Sezon narciarski trwa. Podróżnym serce nadal szybciej bije na myśl, czy podczas wymarzonej wyprawy w góry, linie lotnicze nie zgubią przewożonego sprzętu? Albo co robić, kiedy austriacki pociąg spóźnia się już kilka godzin? Europejskie Centrum Konsumenckie w Polsce podpowiada, jak sobie radzić w takich sytuacjach i dochodzić swoich praw.
Jadąc w Alpy, na przykład do Austrii, pierwsze problemy mogą pojawić się już na lotnisku. Wystarczy, że na terminalu będzie strajk lub śnieg spowoduje opóźnienie.
- W takich sytuacjach przewoźnicy mają obowiązek opieki nad swoimi pasażerami. Linie lotnicze powinny na bieżąco informować o stanie opóźnienia, ale także zapewnić swoim pasażerom bezpłatnie posiłki i napoje w ilościach adekwatnych do czasu oczekiwania - informuje ECK Polska.
Natomiast jeśli lot odbędzie się dzień po terminie, przewoźnik ma także obowiązek zapewnić darmowy nocleg w hotelu.
Rachunek podstawą reklamacji
- Jeśli pasażer nie otrzymał należnej mu opieki, chociażby wody czy kanapki podczas kilku godzin oczekiwania na lotnisku, jest to podstawa do reklamacji. Warto do niej załączyć rachunek za posiłek z baru na lotnisku z żądaniem zwrotu poniesionych kosztów - mówi Anna Żochowska, prawnik z polskiego Europejskiego Centrum Konsumenckiego.
Pasażerowie mogą domagać się odszkodowania w wysokości od 250 do 600 euro. Ale tylko wtedy, kiedy z powodu opóźnienia lotu dotarli na miejsce co najmniej trzy godziny po planowanym czasie lądowania lub gdy lot został odwołany.

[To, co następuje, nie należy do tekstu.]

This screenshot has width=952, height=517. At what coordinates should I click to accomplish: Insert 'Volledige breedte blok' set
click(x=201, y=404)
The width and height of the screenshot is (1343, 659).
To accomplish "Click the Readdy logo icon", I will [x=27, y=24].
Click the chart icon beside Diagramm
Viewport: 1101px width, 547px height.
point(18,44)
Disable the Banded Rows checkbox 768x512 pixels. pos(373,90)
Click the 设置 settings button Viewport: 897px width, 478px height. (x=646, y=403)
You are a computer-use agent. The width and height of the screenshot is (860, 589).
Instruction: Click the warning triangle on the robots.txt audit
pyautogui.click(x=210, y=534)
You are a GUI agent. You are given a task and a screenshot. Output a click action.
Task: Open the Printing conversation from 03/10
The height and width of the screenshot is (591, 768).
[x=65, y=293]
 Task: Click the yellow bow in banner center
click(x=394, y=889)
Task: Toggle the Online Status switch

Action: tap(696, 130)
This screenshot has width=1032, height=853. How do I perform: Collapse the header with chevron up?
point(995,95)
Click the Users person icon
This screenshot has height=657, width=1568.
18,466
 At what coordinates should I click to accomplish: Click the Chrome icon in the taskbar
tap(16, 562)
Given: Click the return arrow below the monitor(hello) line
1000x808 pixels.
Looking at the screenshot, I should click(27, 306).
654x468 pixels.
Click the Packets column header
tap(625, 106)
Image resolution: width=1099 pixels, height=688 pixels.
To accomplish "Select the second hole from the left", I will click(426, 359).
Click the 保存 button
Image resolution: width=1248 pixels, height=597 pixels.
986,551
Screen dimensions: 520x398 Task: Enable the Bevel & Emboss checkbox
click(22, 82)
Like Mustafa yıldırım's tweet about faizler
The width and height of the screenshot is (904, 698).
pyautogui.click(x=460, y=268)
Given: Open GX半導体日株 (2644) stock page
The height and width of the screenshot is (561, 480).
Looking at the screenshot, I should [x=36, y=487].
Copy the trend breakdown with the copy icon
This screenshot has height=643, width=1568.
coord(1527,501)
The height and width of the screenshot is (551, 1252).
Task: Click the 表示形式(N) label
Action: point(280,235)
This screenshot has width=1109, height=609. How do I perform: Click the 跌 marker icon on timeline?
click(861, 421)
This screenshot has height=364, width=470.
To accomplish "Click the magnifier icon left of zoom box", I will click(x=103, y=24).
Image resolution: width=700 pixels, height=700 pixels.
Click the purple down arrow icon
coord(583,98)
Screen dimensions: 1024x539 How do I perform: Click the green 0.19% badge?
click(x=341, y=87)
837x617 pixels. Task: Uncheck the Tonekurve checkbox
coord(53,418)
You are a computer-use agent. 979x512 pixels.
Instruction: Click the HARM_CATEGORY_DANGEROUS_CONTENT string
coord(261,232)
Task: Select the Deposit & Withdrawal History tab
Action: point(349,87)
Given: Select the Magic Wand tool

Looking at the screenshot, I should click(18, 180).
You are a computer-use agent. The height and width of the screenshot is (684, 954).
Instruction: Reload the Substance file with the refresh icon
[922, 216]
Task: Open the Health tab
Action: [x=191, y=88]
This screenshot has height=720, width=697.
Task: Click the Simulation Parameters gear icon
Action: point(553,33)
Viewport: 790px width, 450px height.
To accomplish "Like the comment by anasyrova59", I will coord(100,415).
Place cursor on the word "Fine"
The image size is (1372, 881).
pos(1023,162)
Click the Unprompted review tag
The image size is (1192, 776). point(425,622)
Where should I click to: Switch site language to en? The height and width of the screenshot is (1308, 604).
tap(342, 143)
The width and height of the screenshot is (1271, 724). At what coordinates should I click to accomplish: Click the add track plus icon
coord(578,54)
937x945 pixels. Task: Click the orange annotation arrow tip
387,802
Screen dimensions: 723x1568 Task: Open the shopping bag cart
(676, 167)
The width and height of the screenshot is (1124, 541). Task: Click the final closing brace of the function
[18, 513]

Narciarz jest, bagażu brak
Co robić, kiedy lądujemy na lotnisku szczęśliwie, a nasz bagaż nie? W takiej sytuacji należy zgłosić się do punktu informacyjnego i wypełnić protokół nieprawidłowości bagażowej (PIR), zachowując jego kopię. Następny krok to złożenie reklamacji do linii lotniczej.
Maksymalna kwota odszkodowania, jakiej można domagać się na podstawie Konwencji Montrealskiej, wynosi około 4900 zł.
- Warto zgłosić się do przewoźnika z wnioskiem o wypłatę dziennej diety na zakup rzeczy pierwszej potrzeby, jak środki higieny osobistej oraz ubrania. Można też zakupić je na własny koszt, a następnie przedstawić rachunki i żądać zwrotu - dodaje Żochowska.
Jak konduktor potwierdzi
Dolecieliśmy, mamy bagaż - teraz pora dotrzeć do kurortu, jednak pociąg spóźnia się już kilka godzin.
Według ECK Polska za opóźnienie też można domagać się odszkodowania: 25 proc. ceny biletu, gdy sięgnęło od 60 do 119 minut i 50 proc. ceny biletu, jeśli pociąg był opóźniony o 120 minut lub więcej.
Zasada dotyczy przejazdów na terenie Polski i UE pociągami: Ekspres, InterCity, Express InterCity, EuroCity lub EuroNight. Pasażer powinien poprosić konduktora o potwierdzenie faktu opóźnienia na bilecie, a następnie złożyć pisemną skargę do przewoźnika.
Hotel nie taki, śniegu brak
Ostatnimi zmartwieniami zimowego urlopowicza przed wyjściem na stok, są śnieg i hotel. A właściwie obecność pierwszego i dobry standard drugiego.
- Jeśli standard hotelu był niezgodny z opisem udogodnień, o których zapewniano w umowie, możemy złożyć reklamację do organizatora wyjazdu lub bezpośrednio do hotelu, gdy samodzielnie rezerwował noclegi, np. przez internet - podaje ECK Polska.
Dochodzenie odszkodowania za kaprysy pogody brzmi na pierwszy rzut oka absurdalnie, ale w okreslonych sytuacjach można spróbować. Warto walczyć np. wtedy, gdy konsument kupił karnet na siedem dni, ale z powodu przerw w dostawie prądu wyciągi były nieczynne przez kilka godzin dziennie. Jest to powód do żądania rekompensaty.